1,2-Dibromo-3-chloropropane (DBCP) induced DNA damage, measured by alkaline elution, at low concentrations (5-10 microM) in suspensions of hepatocytes and testicular cells isolated from rats. At higher concentrations (greater than or equal to 100 microM) DBCP caused DNA damage and increased the frequency of sister chromatid exchanges in Chinese hamster V79 cells. When DBCP (2.5-10 microM) was tested for its ability to cause unscheduled DNA synthesis (UDS) in monolayers of liver cells isolated from untreated rats, a clear positive response was obtained. No increase in UDS was detectable when liver cells isolated from PCB-pretreated rats were used.

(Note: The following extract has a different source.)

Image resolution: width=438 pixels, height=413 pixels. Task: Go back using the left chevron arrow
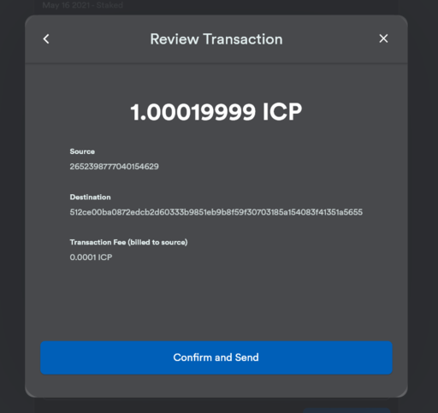46,39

In contrast, DBCP (greater than or equal to 50 microM) was metabolized in hepatocytes from PCB-pretreated rats to products mutagenic to Salmonella typhimurium TA100 in co-culture with the hepatocytes, whereas control hepatocytes were substantially (40-fold) less active. No bacterial mutagenicity could be detected when the TA100 strain was co-incubated with isolated rat testicular cells and DBCP. In co-cultures of hepatocytes and V79 cells DBCP-induced DNA damage in V79 cells occurred at low concentrations (10 microM DBCP) compared to the concentration (100 microM) needed to induce DNA damage in the V79 cells incubated without hepatocytes. Testicular cells were not able to enhance DBCP-induced DNA damage in the V79 cells. The data indicate that the putative reactive DBCP episulphonium ion metabolite formed in the testicular cells presumably responsible for testicular cell DNA damage, is not capable of escaping the cell where it is formed. Other reactive DBCP metabolites generated in the liver cells seem to be able to interact with the DNA of neighbouring cells.